- **Brief**
Below are entries; repeat exactly, and nothing else, the lines from the one holding "Kto sporządza świadectwo? (193, 2038)" through the one holding "鹿児島 (899, 2171)", inclusive. Leave the pictures out.

- **Supplied data**
....................

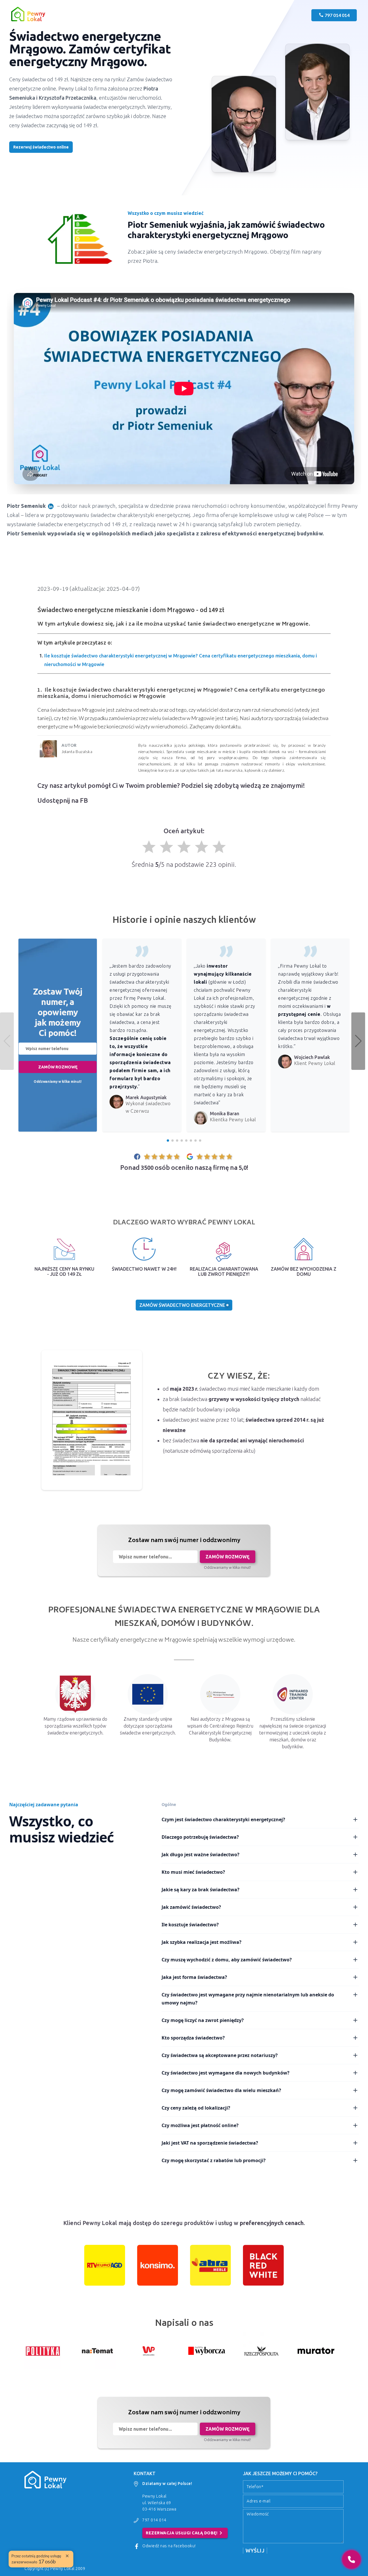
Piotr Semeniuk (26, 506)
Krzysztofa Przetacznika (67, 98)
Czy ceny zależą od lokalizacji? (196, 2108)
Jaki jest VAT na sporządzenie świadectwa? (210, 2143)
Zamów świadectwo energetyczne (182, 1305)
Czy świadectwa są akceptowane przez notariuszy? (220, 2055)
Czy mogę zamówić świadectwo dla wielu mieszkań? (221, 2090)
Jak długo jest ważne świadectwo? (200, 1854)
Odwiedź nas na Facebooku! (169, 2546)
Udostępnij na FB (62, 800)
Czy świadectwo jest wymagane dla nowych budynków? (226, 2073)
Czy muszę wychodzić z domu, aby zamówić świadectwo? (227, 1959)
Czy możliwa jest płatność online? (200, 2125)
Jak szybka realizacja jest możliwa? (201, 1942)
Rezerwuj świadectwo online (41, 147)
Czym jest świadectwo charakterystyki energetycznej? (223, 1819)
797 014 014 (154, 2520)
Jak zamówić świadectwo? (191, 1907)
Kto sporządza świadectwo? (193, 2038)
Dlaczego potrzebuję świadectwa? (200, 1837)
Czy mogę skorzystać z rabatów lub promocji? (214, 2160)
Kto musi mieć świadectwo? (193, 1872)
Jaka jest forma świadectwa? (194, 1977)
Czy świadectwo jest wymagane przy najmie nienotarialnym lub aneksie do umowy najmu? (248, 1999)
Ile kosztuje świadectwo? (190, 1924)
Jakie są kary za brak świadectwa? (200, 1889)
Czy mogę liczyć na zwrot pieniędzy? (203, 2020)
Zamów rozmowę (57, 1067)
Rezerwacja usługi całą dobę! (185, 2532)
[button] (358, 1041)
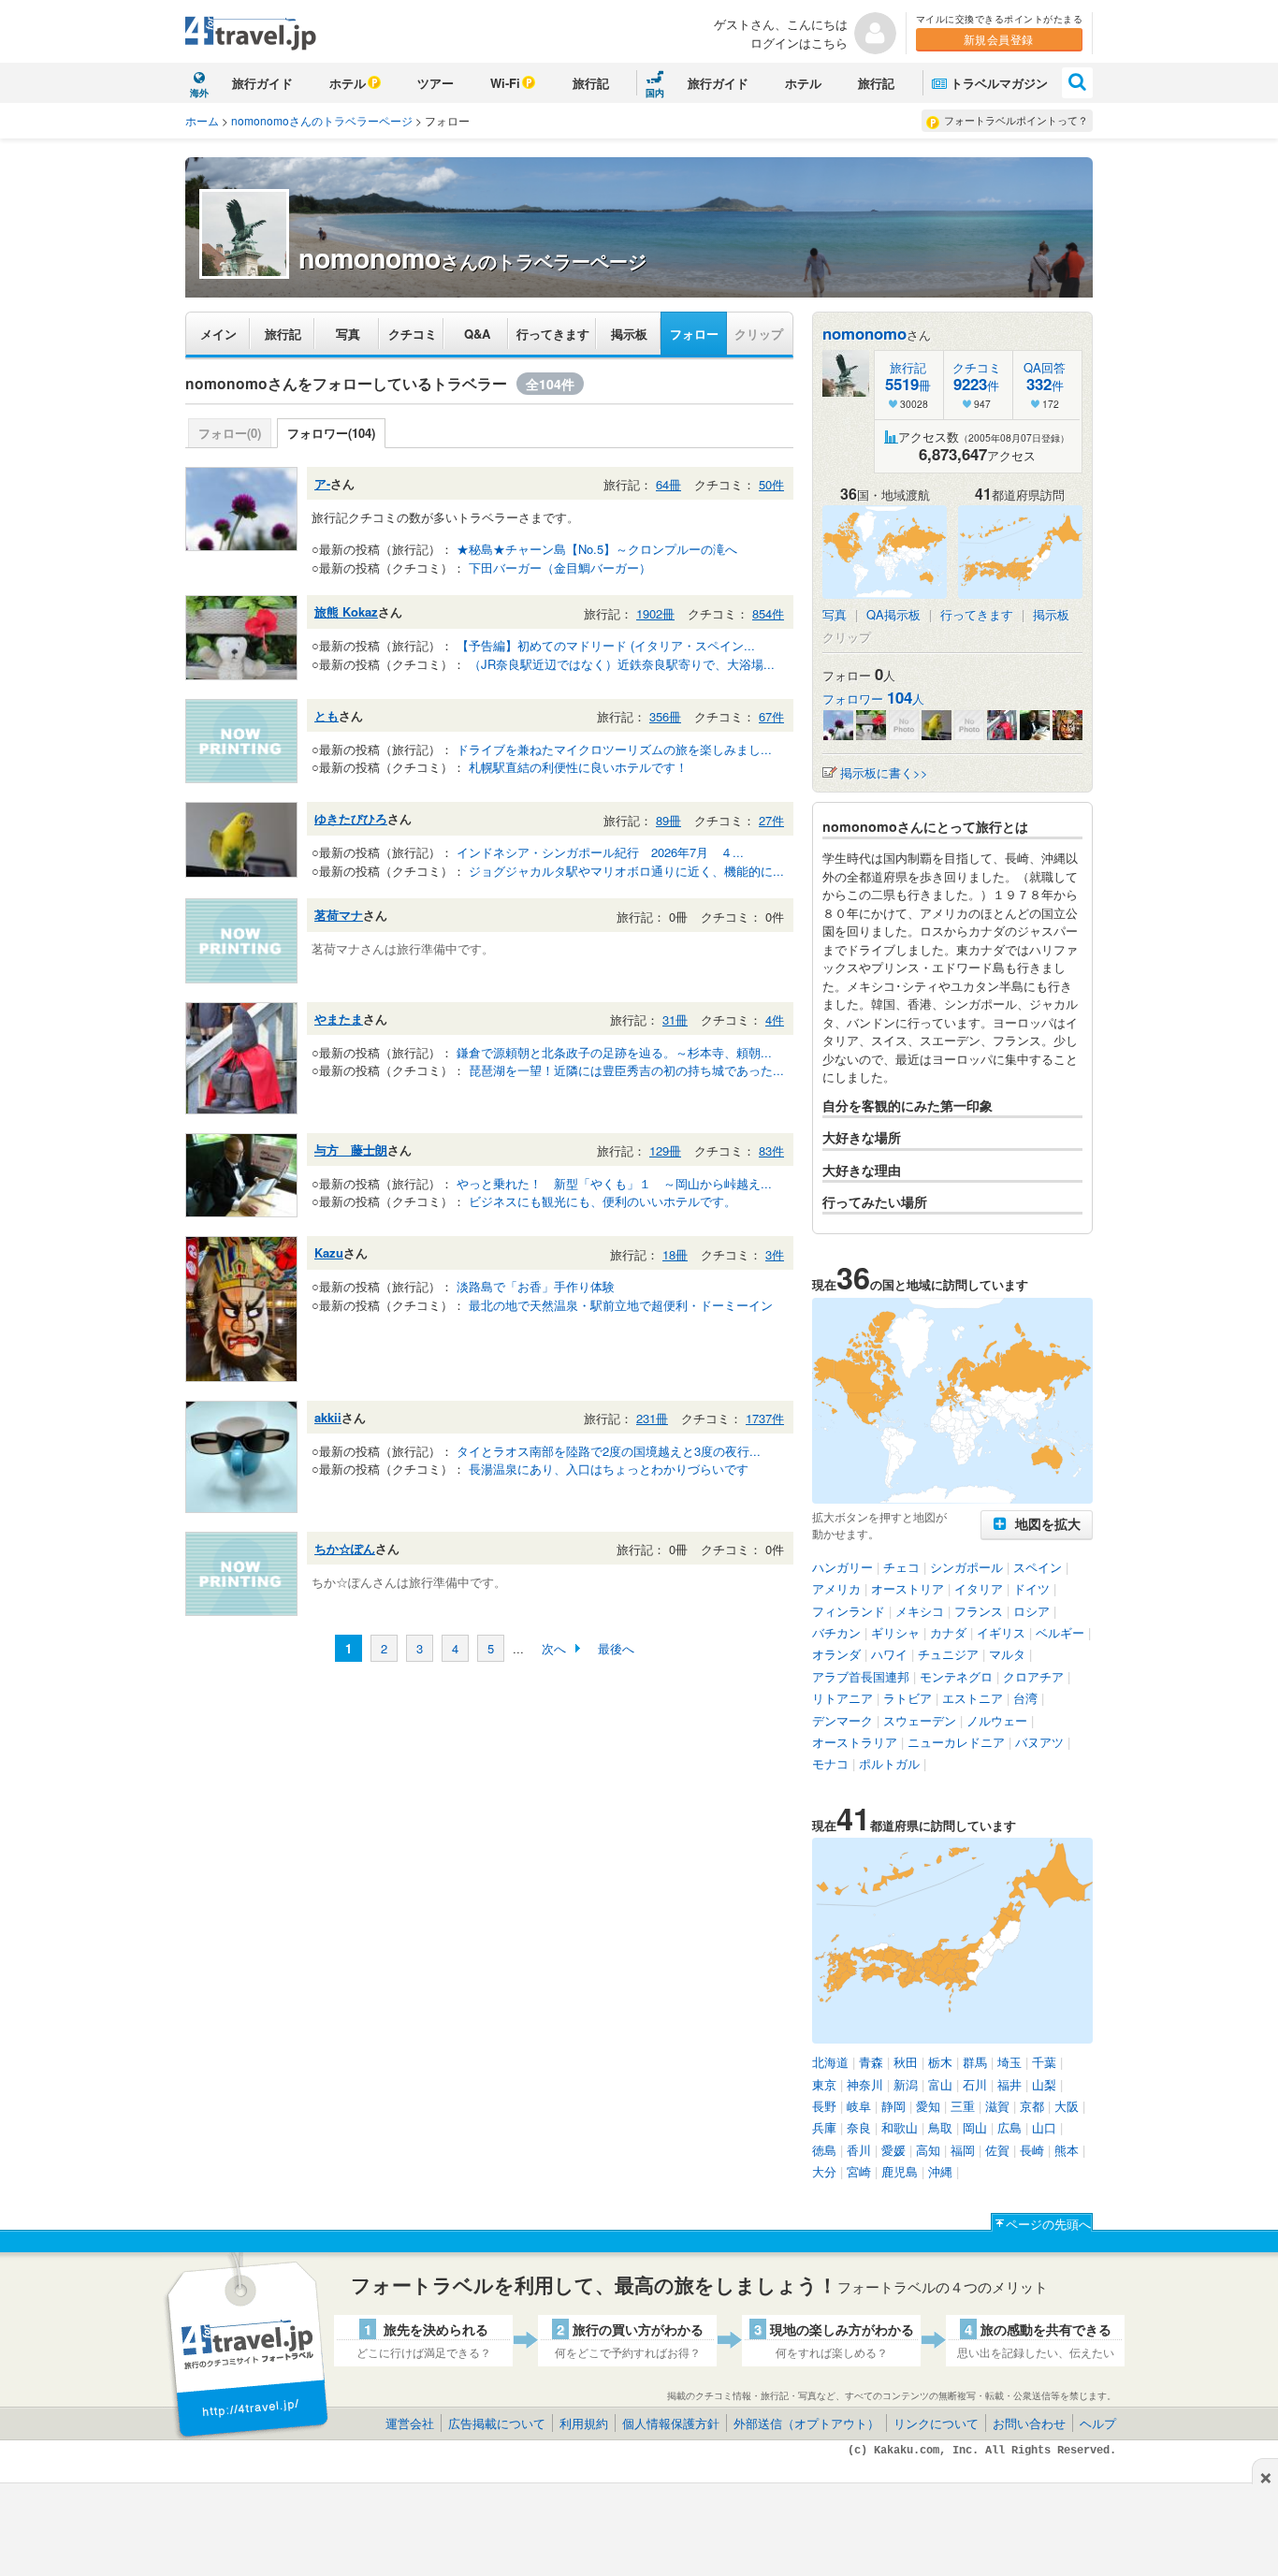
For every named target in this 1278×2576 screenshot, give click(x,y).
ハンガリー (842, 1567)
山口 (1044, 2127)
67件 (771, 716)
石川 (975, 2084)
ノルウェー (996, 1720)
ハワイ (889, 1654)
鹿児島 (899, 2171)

....................

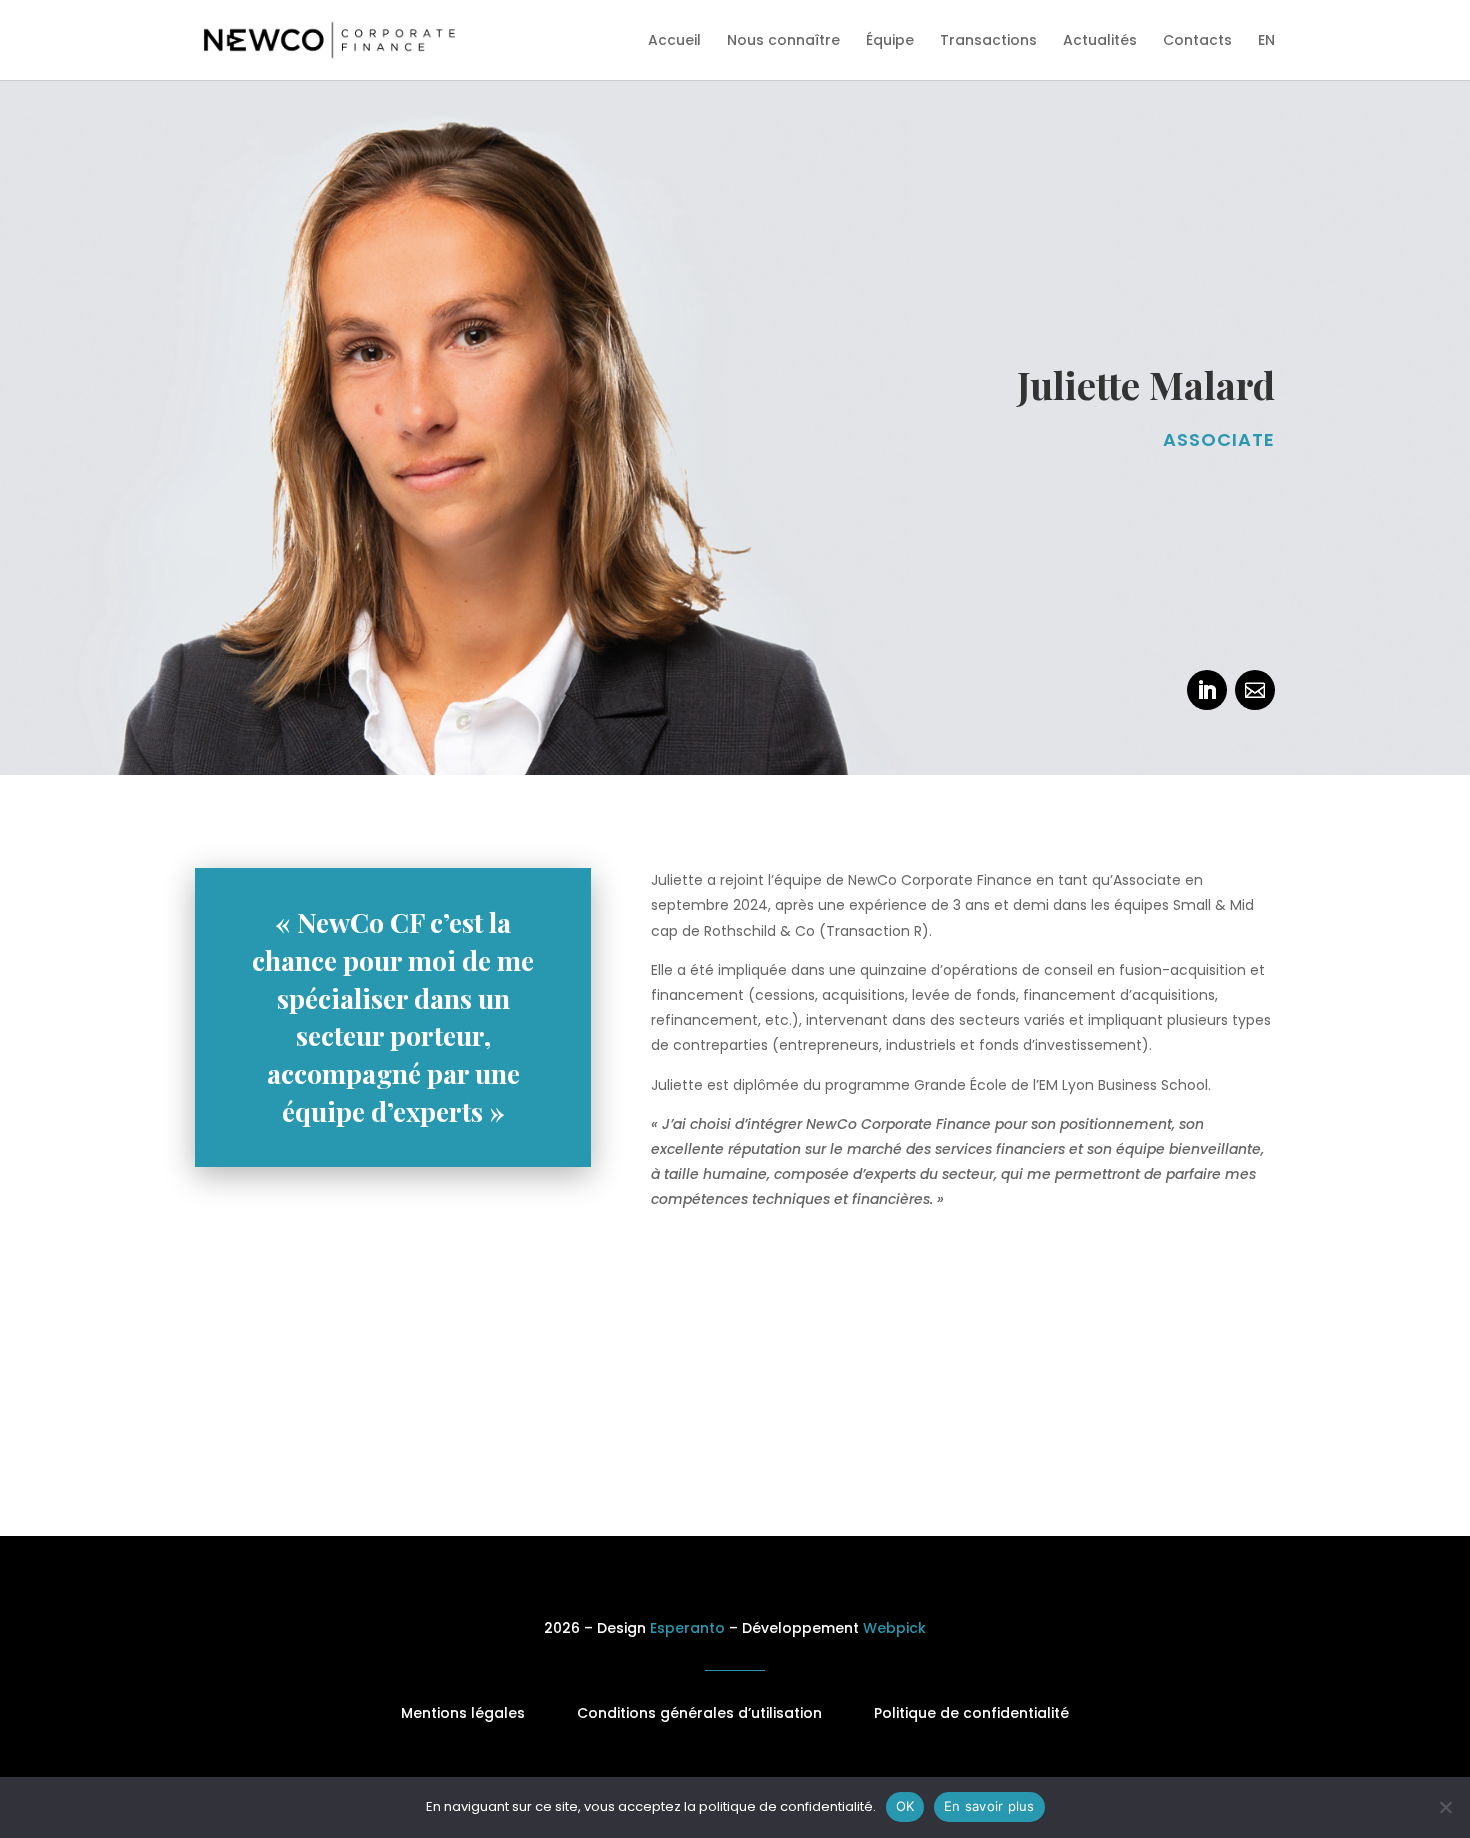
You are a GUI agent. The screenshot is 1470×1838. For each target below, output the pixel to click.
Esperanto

....................

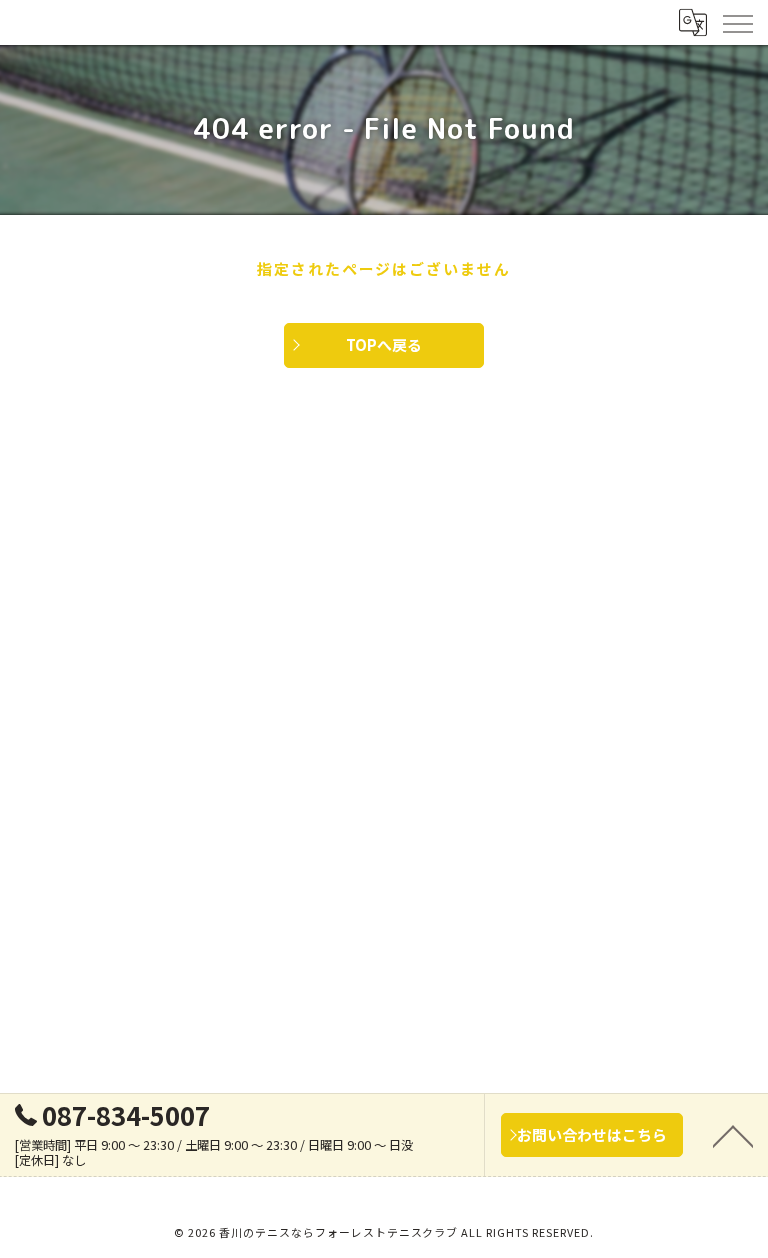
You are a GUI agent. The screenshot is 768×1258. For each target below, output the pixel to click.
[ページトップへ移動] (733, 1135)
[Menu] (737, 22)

....................

- **Response to this exercise**
Kto sporządza świadectwo? (193, 2038)
Dlaczego potrzebuję świadectwa? (200, 1837)
Czy mogę skorzystać z rabatów lub promocji? (214, 2160)
Kto musi mieć świadectwo? (193, 1872)
Jaka jest forma świadectwa? (194, 1977)
Czy świadectwo jest wymagane przy najmie nienotarialnym lub aneksie do umowy najmu? (248, 1999)
Ile kosztuje świadectwo? (190, 1924)
Jakie są kary za brak świadectwa? (200, 1889)
Czy mogę liczyć na zwrot pieniędzy? (203, 2020)
Zamów rozmowę (57, 1067)
Rezerwacja usługi całą dobę! (185, 2532)
[button] (358, 1041)
For every named target in this 1278×2576 screenshot, give click(x,y).
ハンガリー (842, 1567)
山口 (1044, 2127)
67件 (771, 716)
石川 (975, 2084)
ノルウェー (996, 1720)
ハワイ (889, 1654)
鹿児島 (899, 2171)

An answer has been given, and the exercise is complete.